> _PROBLEM DESCRIPTION_
Rewrite the blog post on cable news coverage of Michael Jackson, everything from "When It Comes" down to "in Santa Maria.", swapping "weekend" for "holiday".

Monday, June 29, 2009

When It Comes to Michael, Cable News "Never Can Say Goodbye"

If you spent anytime watching the cable news networks as I did over this past weekend, you probably noticed an interesting phenomenon. The financial crisis is apparently over, the situation in Iran has evidently quieted down and no one cares any longer about Luv Guv Mark Sanford's startling discovery that the Appalachian trail extends well below the equator.

Yes, on CNN, MSNBC, Fox News and the morning network news shows, the only story was, and continues to be, Michael Jackson is still dead!

Apparently that's the only thing of any importance going on in the world right now. 24 hour cable news is all Michael, all the time. There hasn't been this much wall-to-wall coverage of Michael Jackson since the Michael Jackson trial in Santa Maria.

A trial for Michael meant a job for Craig.

And if it wasn't for Jackson's trial on child molestation charges, I probably wouldn't have ever started blogging.

> _EXCERPTED RECORDS_
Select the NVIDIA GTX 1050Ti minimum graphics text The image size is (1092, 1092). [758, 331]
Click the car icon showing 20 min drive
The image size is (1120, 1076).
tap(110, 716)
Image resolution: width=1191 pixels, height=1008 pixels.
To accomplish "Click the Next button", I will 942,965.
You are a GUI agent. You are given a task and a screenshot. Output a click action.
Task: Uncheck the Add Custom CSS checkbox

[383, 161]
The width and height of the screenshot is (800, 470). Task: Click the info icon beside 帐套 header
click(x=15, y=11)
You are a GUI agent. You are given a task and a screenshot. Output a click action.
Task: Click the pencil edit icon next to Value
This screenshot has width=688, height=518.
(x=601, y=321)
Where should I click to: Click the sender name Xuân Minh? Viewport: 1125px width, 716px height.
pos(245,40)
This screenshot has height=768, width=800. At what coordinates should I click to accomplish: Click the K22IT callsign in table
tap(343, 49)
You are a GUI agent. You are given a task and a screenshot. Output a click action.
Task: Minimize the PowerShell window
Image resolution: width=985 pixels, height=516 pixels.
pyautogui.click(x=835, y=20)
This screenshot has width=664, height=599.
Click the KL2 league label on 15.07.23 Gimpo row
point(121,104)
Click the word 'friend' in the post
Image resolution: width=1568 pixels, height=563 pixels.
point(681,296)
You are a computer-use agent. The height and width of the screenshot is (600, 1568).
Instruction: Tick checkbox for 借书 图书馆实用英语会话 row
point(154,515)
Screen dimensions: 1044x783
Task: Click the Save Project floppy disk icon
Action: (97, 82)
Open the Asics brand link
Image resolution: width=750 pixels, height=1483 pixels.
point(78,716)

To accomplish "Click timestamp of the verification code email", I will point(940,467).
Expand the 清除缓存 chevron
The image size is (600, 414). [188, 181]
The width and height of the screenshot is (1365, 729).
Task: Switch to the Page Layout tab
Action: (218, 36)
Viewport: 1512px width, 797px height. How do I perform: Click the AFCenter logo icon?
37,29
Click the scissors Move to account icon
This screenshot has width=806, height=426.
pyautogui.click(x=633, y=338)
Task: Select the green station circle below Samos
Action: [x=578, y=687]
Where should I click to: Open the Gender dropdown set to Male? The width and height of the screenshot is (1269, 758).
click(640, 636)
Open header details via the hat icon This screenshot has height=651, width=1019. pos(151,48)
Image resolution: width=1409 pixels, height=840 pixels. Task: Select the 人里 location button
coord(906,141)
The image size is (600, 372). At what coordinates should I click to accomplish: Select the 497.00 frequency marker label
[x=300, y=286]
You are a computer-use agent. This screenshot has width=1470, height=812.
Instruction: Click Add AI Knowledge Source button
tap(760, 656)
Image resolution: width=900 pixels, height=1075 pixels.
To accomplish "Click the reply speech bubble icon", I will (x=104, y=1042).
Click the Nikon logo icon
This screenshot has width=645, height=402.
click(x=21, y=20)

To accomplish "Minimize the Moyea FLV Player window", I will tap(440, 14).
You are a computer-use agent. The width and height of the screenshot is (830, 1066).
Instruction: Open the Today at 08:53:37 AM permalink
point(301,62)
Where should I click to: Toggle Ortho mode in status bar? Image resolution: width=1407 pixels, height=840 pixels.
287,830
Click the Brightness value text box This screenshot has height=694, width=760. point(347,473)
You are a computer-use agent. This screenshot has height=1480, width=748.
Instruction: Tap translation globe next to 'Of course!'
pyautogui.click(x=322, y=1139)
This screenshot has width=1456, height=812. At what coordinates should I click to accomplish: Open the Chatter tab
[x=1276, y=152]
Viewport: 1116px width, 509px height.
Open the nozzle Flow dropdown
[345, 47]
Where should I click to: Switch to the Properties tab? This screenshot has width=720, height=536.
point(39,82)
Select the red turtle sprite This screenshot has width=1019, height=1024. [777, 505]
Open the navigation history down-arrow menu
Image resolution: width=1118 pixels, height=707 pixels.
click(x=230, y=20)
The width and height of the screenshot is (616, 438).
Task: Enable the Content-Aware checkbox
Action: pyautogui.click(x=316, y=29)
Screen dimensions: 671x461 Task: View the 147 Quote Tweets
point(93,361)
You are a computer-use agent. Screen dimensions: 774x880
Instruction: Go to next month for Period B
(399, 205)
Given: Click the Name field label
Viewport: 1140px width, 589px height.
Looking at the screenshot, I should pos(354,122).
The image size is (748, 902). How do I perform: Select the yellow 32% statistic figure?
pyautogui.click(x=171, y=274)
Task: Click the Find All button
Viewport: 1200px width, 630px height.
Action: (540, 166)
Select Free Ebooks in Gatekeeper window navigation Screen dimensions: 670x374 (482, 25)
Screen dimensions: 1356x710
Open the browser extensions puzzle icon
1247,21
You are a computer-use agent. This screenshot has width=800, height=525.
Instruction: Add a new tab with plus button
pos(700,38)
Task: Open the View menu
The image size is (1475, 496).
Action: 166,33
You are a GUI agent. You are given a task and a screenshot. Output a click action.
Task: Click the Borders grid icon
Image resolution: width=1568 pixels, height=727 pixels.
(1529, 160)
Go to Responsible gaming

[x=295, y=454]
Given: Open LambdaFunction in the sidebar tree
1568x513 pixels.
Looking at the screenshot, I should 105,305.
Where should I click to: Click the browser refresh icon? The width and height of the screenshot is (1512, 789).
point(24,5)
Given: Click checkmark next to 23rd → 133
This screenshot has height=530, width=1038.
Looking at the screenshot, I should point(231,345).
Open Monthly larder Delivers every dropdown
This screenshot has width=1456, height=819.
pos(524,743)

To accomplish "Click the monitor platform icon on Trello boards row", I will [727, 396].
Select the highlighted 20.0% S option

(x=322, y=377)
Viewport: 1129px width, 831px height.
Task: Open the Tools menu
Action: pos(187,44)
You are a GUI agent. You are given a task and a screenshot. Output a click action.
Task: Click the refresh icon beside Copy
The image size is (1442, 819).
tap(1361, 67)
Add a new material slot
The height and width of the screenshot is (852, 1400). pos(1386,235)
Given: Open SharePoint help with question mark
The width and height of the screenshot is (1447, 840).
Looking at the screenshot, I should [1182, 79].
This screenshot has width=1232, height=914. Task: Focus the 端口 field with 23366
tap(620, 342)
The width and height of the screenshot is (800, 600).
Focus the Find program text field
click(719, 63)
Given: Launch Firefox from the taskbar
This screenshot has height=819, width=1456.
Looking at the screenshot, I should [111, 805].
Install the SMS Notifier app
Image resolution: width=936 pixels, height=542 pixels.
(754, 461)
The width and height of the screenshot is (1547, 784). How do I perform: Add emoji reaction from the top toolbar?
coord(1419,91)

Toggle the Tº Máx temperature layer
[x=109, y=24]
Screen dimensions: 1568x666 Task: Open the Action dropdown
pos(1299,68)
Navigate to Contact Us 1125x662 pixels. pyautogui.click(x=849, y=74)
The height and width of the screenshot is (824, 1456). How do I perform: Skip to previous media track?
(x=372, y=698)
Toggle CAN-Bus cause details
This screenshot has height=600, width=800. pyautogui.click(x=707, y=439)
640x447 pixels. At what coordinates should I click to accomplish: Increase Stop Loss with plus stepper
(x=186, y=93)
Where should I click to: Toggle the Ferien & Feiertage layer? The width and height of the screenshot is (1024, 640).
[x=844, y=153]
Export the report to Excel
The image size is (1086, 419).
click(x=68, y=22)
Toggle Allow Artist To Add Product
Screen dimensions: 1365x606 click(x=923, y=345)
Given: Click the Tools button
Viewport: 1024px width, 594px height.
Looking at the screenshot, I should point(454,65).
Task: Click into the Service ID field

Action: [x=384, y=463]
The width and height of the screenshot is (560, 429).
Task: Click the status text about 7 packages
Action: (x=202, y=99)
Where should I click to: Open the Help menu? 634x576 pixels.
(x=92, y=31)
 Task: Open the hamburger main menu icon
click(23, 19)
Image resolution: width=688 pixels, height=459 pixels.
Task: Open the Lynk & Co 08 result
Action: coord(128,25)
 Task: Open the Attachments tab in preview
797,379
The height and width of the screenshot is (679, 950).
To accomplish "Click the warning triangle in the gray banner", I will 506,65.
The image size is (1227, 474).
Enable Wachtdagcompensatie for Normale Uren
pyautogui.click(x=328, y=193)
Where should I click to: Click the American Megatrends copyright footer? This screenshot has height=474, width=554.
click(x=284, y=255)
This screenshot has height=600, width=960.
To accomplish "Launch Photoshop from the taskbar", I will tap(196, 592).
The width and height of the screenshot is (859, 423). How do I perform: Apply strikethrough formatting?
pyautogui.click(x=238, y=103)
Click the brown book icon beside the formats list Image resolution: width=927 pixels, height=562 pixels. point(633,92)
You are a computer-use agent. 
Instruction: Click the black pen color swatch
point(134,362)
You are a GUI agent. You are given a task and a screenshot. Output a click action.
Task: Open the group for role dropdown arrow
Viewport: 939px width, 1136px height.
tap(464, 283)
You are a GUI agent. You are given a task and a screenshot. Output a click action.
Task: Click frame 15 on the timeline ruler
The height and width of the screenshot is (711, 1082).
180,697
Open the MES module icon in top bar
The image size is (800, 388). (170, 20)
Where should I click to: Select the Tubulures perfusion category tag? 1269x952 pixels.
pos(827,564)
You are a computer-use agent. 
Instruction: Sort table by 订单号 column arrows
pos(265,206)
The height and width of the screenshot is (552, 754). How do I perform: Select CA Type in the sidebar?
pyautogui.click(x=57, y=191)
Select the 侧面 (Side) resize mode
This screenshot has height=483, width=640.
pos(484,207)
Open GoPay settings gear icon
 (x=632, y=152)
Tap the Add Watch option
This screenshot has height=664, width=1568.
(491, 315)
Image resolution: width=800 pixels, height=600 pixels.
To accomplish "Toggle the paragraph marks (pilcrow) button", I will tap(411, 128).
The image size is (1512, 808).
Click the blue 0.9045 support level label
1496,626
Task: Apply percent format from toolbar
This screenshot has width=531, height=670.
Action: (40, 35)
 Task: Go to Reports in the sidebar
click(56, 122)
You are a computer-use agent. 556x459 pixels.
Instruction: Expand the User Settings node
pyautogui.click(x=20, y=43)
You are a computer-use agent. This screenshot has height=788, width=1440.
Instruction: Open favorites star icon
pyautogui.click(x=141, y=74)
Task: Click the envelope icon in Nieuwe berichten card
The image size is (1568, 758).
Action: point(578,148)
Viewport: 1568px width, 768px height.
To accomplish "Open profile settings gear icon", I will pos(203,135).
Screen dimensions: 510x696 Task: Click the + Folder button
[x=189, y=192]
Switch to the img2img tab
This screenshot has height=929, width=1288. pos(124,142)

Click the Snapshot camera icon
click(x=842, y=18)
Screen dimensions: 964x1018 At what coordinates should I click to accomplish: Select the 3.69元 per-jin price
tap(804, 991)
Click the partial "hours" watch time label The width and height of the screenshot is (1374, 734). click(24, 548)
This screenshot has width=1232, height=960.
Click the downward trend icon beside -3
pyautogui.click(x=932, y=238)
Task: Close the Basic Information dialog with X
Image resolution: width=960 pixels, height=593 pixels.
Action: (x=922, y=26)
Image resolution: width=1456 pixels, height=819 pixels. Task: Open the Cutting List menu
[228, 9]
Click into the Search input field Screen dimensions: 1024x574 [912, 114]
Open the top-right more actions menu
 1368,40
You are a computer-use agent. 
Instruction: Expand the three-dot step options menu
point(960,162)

> _SOLUTION TO THE EXERCISE_
When It Comes to Michael, Cable News "Never Can Say Goodbye"

If you spent anytime watching the cable news networks as I did over this past holiday, you probably noticed an interesting phenomenon. The financial crisis is apparently over, the situation in Iran has evidently quieted down and no one cares any longer about Luv Guv Mark Sanford's startling discovery that the Appalachian trail extends well below the equator.

Yes, on CNN, MSNBC, Fox News and the morning network news shows, the only story was, and continues to be, Michael Jackson is still dead!

Apparently that's the only thing of any importance going on in the world right now. 24 hour cable news is all Michael, all the time. There hasn't been this much wall-to-wall coverage of Michael Jackson since the Michael Jackson trial in Santa Maria.